Da esquerda para a direita: Contra-Almirante (Refº) Reginaldo Gomes Garcia dos Reis; Almirante de Esquadra (RM1-FN) Paulo Martino Zuccaro; Almirante de Esquadra (RM1) Marcelo Francisco Campos; Almirante de Esquadra (Refº-FN) Alvaro Augusto Dias Monteiro; Almirante de Esquadra (RM1) Liseo Zampronio; Vice-Almirante (Refº-EN) Marcilio Boavista da Cunha; e Contra-Almirante Gustavo Calero Garriga Pires

Em um momento significativo para o Centro de Estudos Político-Estratégicos da Marinha (CEPE-MB), o conselho reuniu-se na Escola de Guerra Naval (EGN), em 21 de fevereiro, marcando o início das atividades acadêmicas para o corrente ano. Esta reunião, a primeira após recentes mudanças na composição do Conselho, conforme o estatuto do centro, estabelece um marco na trajetória do CEPE-MB, que se dedica ao avanço do conhecimento nas áreas de Poder Marítimo, Poder Naval e Defesa.
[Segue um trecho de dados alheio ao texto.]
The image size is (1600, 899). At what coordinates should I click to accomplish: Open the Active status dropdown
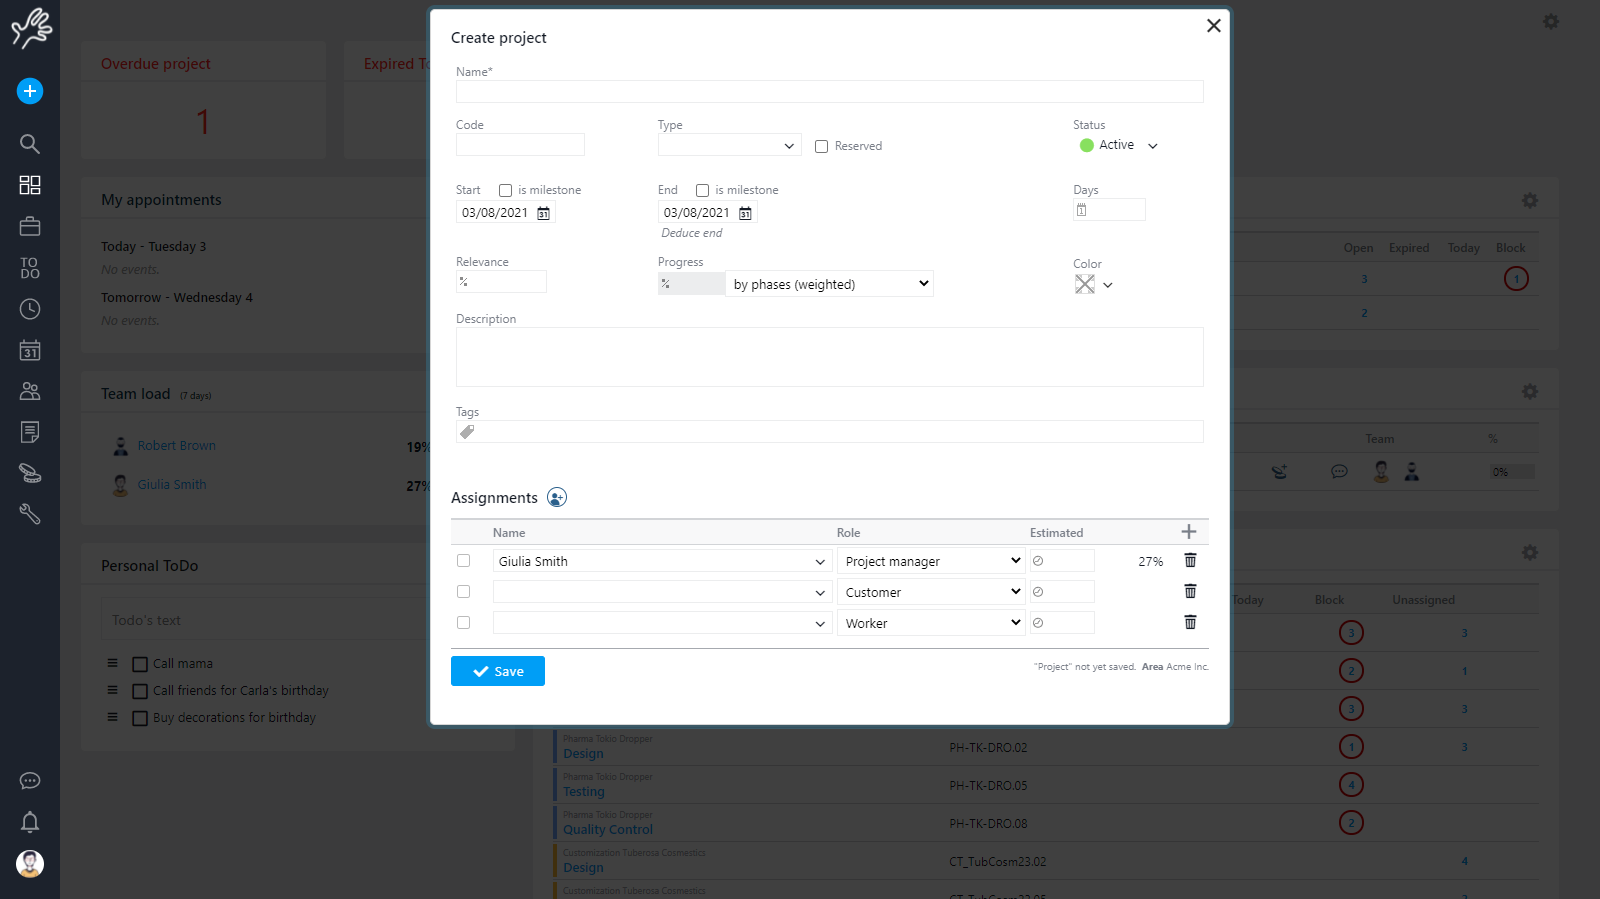[1119, 146]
Foco em temas estratégicos para o futuro da Marinha

A agenda do CEPE-MB para 2024 é ambiciosa, visando explorar profundamente três grandes campos de estudo: Poder Naval; Economia do Mar e Economia de Defesa; e Ciência, Tecnologia e Inovação para a Defesa, incluindo discussões sobre transição energética. Esses temas refletem as prioridades estratégicas da Marinha do Brasil, alinhando-se com os desafios globais e as oportunidades para fortalecer o Poder Naval no cenário internacional.

Promovendo o diálogo acadêmico e a colaboração interdisciplinar

Os simpósios, seminários e colóquios planejados para 2024 não são apenas eventos acadêmicos, mas plataformas para a obtenção e atualização de conhecimentos críticos para a Marinha. Eles representam uma ponte vital entre a Marinha do Brasil, o Estado-Maior da Armada, a EGN e a sociedade, especialmente o meio acadêmico. Essa interação promove um diálogo enriquecedor, essencial para a inovação e a aplicação de novas estratégias no campo da defesa e segurança marítima.

Integração de novas perspectivas e conhecimentos

A reunião do CEPE-MB sublinhou a importância de integrar novas perspectivas e avanços nos campos da economia marítima, defesa e tecnologia. Ao concentrar-se em áreas como a transição energética, o conselho demonstra uma visão progressista, reconhecendo a necessidade de abordar questões de sustentabilidade e inovação tecnológica para o futuro da estratégia naval e defesa marítima.